(Stored records)
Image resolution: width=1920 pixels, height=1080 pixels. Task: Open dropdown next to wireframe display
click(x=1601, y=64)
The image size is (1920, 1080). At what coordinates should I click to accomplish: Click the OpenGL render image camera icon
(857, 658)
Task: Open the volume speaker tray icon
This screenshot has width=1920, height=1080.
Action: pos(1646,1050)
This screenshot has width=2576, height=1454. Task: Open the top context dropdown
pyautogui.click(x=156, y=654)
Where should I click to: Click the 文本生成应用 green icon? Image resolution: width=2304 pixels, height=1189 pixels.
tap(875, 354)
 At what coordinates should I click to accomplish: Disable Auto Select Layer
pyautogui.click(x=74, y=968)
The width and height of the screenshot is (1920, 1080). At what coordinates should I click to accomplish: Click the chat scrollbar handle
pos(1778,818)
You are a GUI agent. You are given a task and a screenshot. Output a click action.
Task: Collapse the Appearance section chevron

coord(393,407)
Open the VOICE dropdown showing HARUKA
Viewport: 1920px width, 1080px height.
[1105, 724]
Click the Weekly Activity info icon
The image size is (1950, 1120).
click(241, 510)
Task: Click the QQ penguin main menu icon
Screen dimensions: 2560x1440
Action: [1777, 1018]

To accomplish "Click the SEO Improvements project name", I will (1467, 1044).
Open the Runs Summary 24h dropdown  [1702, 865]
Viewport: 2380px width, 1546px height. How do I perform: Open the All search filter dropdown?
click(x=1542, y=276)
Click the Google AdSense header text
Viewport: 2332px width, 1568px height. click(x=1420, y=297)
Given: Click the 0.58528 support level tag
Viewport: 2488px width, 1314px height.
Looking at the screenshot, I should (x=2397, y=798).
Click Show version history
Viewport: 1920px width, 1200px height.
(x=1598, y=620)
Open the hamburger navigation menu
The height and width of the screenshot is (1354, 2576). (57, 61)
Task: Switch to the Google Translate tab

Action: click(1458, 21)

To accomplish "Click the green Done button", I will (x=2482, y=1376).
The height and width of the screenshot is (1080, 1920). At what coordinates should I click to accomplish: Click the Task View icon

WHAT NEEDS TO BE DONE ->
The word "will" may occur in lines of the data above; say how many lines hold it, giving only the number.

ANSWER TO THE PROBLEM ->
2